#### TASK BRIEF
Update the stretch from the line that contains "Given: Open the three-dot more options menu" through the line that contains "2109x1141 pixels.", putting "list" in place of "menu" and leaving everything else as it is. Return only those lines.

#### TASK INPUT

'''

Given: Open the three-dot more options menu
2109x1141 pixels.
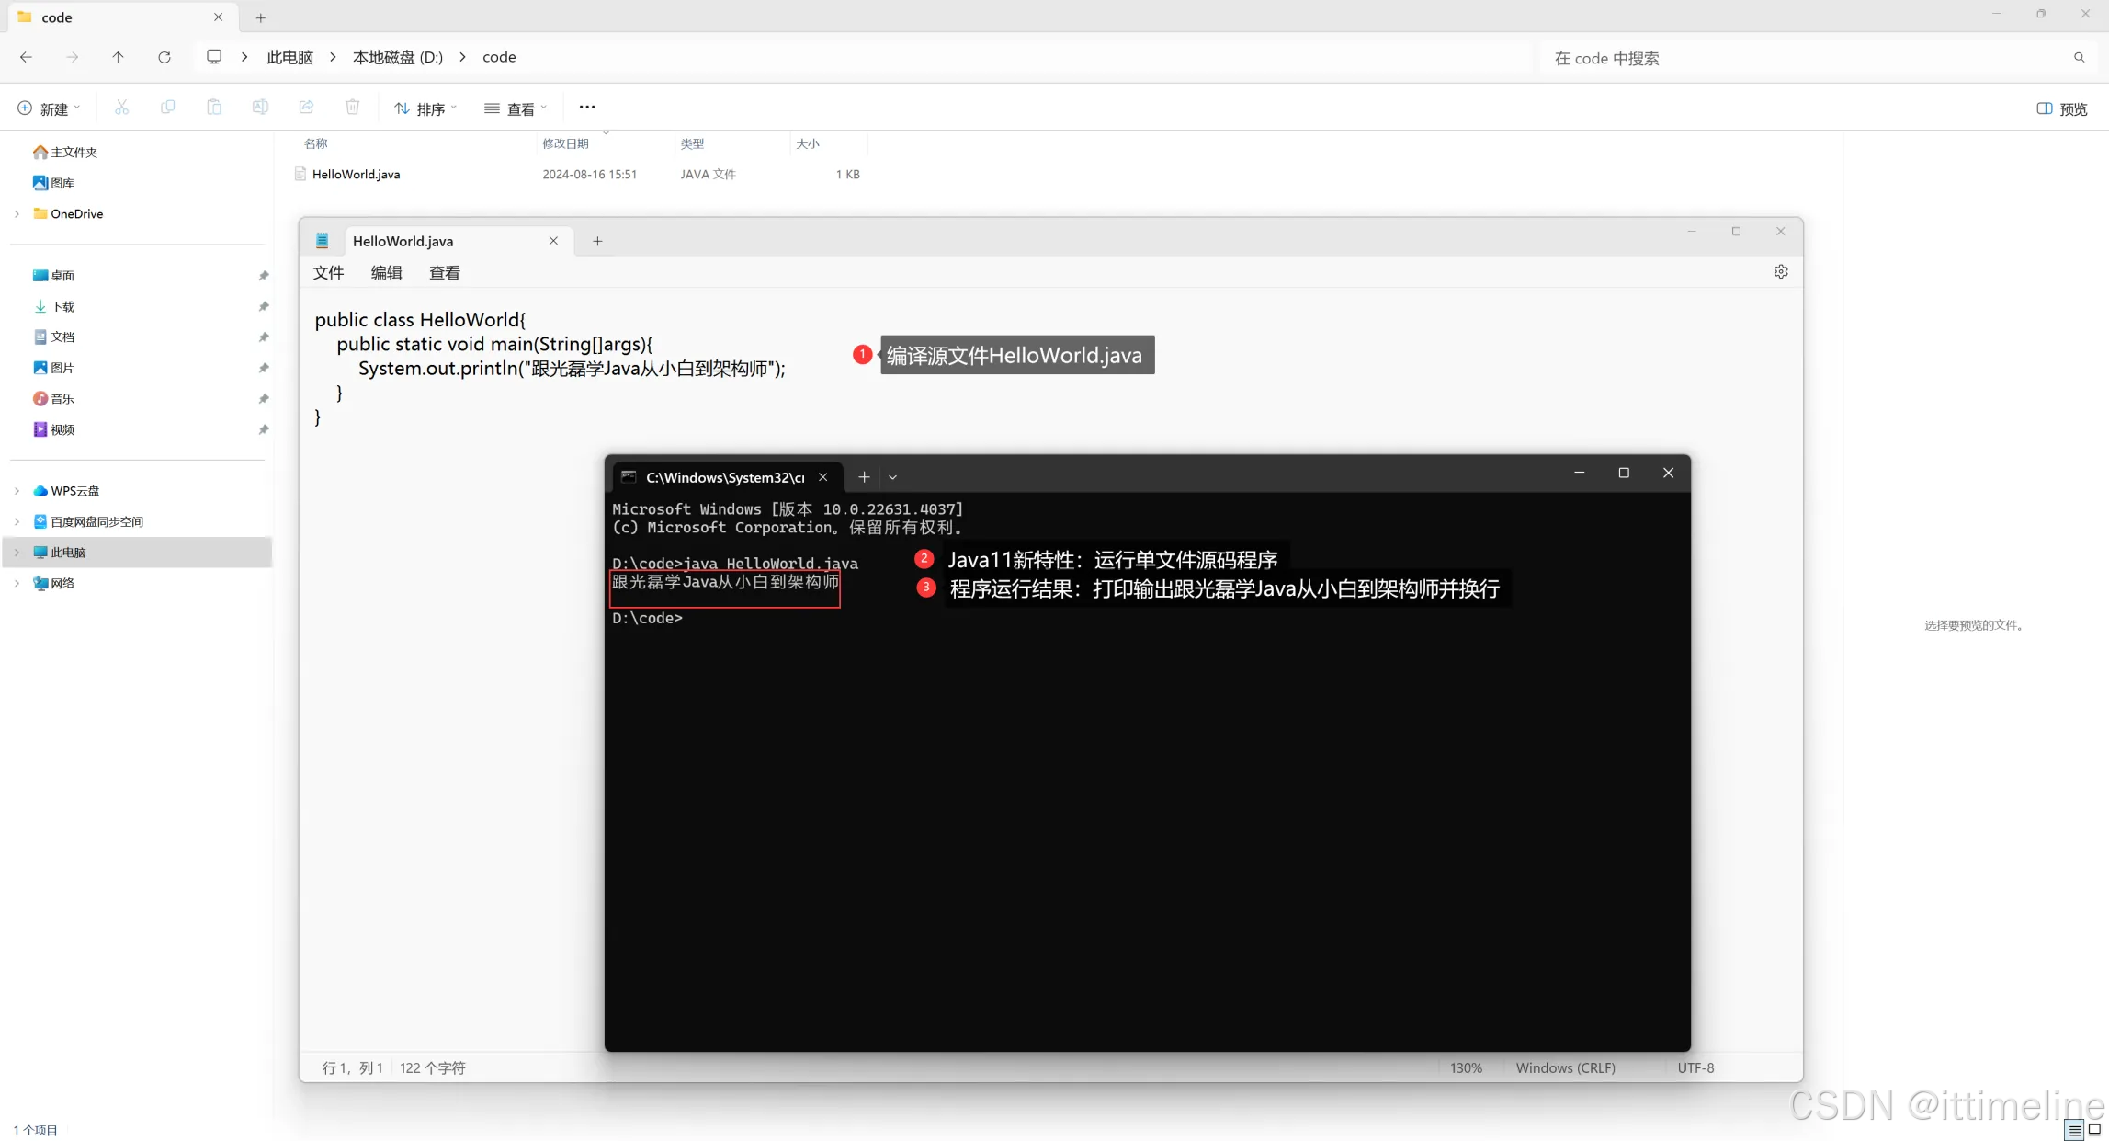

'''
'''

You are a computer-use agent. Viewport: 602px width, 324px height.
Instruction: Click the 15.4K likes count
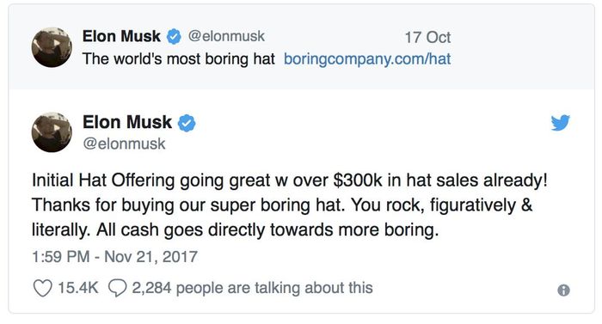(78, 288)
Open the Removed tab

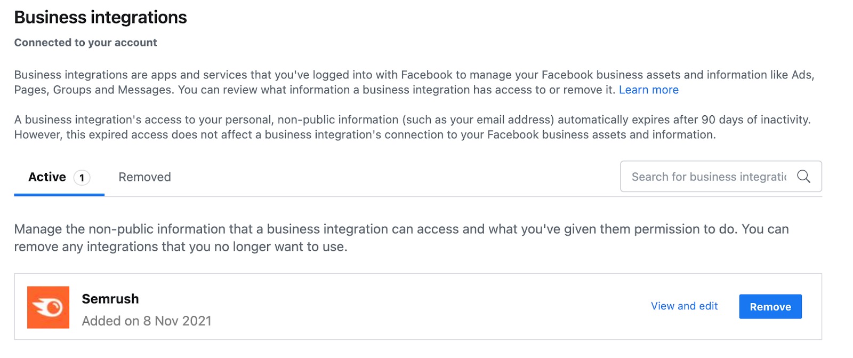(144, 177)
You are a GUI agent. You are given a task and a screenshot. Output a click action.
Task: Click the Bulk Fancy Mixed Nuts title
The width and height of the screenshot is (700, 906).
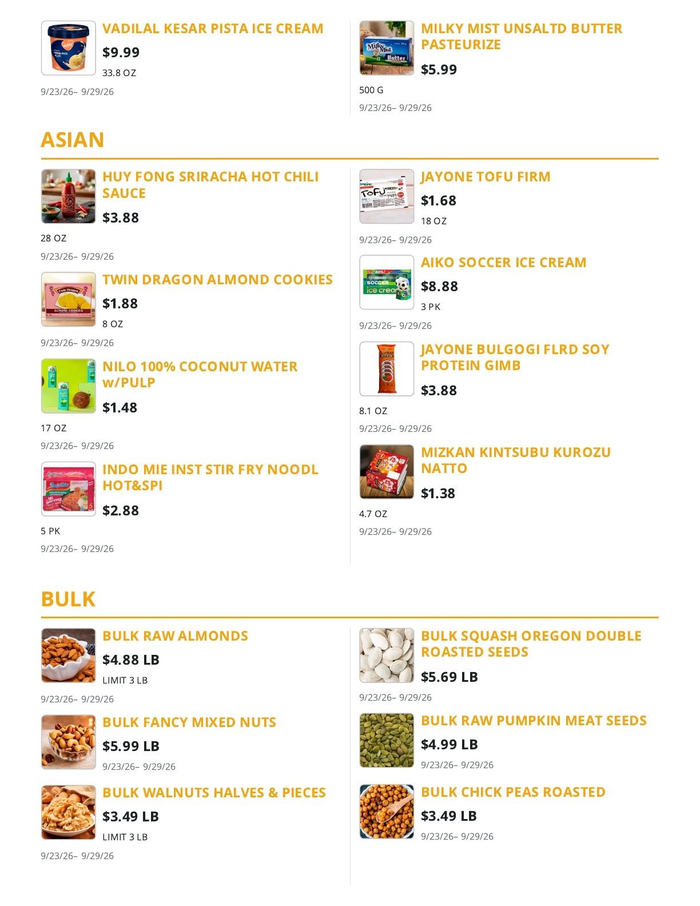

'''

#### OUTPUT FOR THIS TASK
Given: Open the three-dot more options list
2109x1141 pixels.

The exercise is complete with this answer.